Abstract

Objective: To present a case of posterior cortical atrophy (PCA) that was proven not to be Alzheimer disease (AD). PCA is rare and poorly understood but is a distinctive dementia syndrome thought to be caused by atypical Alzheimer disease (AD). The results presented suggest a unique yet to be defined neurodegenerative disease process. Method: A 55-year-old female presented with a 4 year history of absentmindedness and visuospatial symptoms. Diagnostic included serial MRI, serial neuropsychological studies, PET and CSF ADMark. Profound posterior cortical metabolic inactivity and occipital/posterior parietal atrophy characterized imaging. The CSF was negative for AD AB42/tau biomarkers.
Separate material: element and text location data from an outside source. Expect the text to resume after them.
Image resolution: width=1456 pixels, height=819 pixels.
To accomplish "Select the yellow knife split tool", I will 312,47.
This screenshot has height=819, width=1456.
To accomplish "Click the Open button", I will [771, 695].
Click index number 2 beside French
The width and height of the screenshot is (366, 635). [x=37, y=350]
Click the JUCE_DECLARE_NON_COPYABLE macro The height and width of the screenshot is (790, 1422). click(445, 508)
Results: Serial neuropsychological studies demonstrated psychometric decline over the observation interval and a neurobehavioral syndrome characterized by features of Balint's syndrome with oculomotor apraxia, optic ataxia, and simultagnosia. Profound visuospatial deficits where noted on Block Design (SS = 2), Trail Making Test part A (discontinued because “dot appeared and disappeared”), Clock Drawing test (0/4), piecemeal description on Boston Cookie Theft picture with qualitative complaints “it is like too many thing are going on (visually) at once.” Other cognitive function was relatively preserved. Conclusion(s): PCA is a rare distinctive dementia syndrome that is thought to be atypical AD. Our case was a classic presentation of Benson's (1988) original description. Our case uniquely contributes to the literature as the biomarkers for AD were negative. It is likely that this case would fall into the category “dementia lacking specific histological features.” Accurate classification of such cases for further study will ultimately contribute to better understanding of neurodegenerative diseases.